Pratibha Shamanna, Muralidhara Sethumadhavan,
Volume 12, Issue 1 (3-2024)
Abstract
Introduction: Pneumocystis jirovecii pneumonia (PCP) remains a significant cause of pneumonia among immunocompromised individuals, despite a decline in prevalence with the advent of antiretroviral therapy (ART) for Human Immunodeficiency Virus (HIV). This study aimed to evaluate and compare the diagnostic accuracy of four distinct staining techniques for PCP in respiratory specimens. We assessed the sensitivity, specificity, positive predictive value (PPV), and negative predictive value (NPV) of these techniques against the gold standard Gomori Methenamine Silver stain (GMS), in order to identify the most effective method for diagnosing PCP. Methods: In a prospective observational study, we collected induced sputum (IS) and BAL samples from 100 immunocompromised patients and examined them microscopically for P. jirovecii cysts. We employed four staining methods for detection: Calcofluor White, Modified Toluidine Blue, Wright's stain, and Gomori Methenamine Silver stain. Results: The combination of Modified Toluidine Blue, Calcofluor White, and Wright's stains detected P. jirovecii cysts in 5% of the study population. The sensitivity of the staining methods was: 80% for Modified Toluidine Blue, 40% for Calcofluor White, and 20% for Wright's, compared to the Gomori Methenamine Silver (GMS) stain, which was used as the gold standard.

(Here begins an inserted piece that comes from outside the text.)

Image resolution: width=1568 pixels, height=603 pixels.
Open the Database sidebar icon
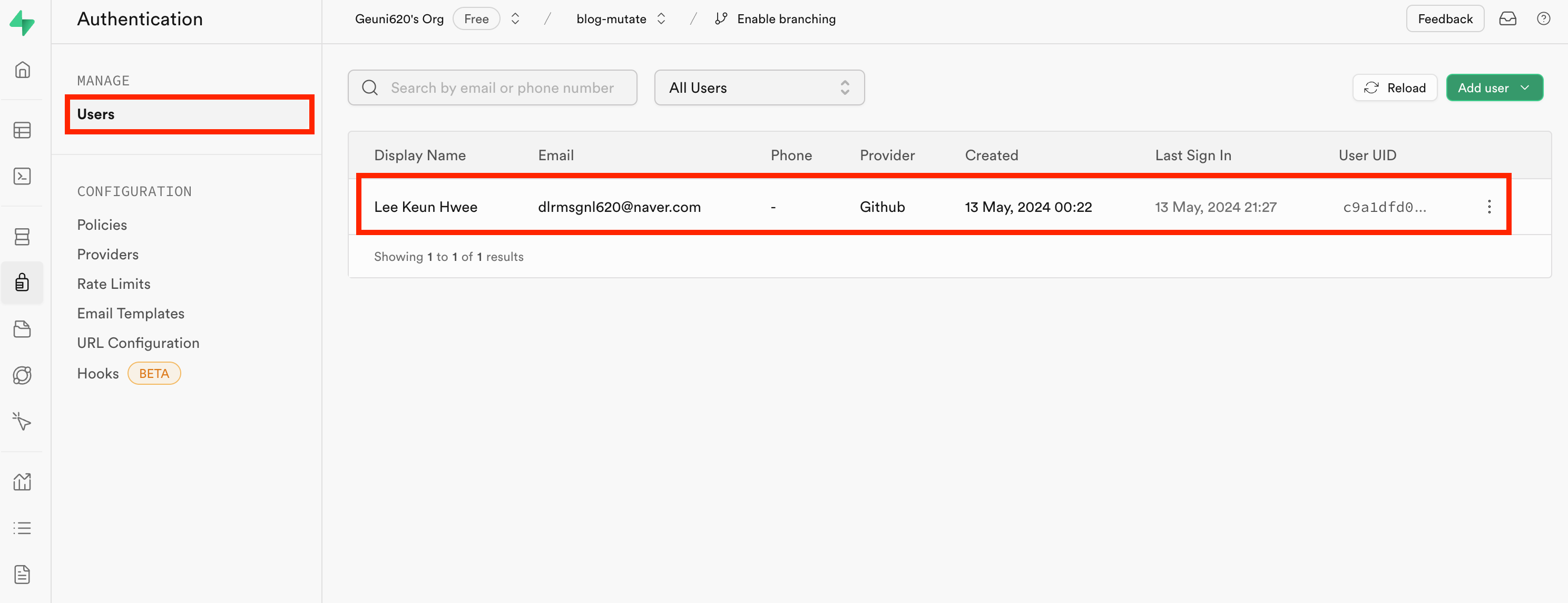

All the staining methods exhibited equivalent specificity (100%). Conclusion: The Modified Toluidine Blue stain is a viable alternative to the Gomori Methenamine Silver stain due to its simplicity, speed, and applicability in resource-limited settings. The low prevalence of P. jirovecii in this study population suggests that routine cotrimoxazole prophylaxis may be effective in reducing the incidence of P. jirovecii pneumonia among HIV patients.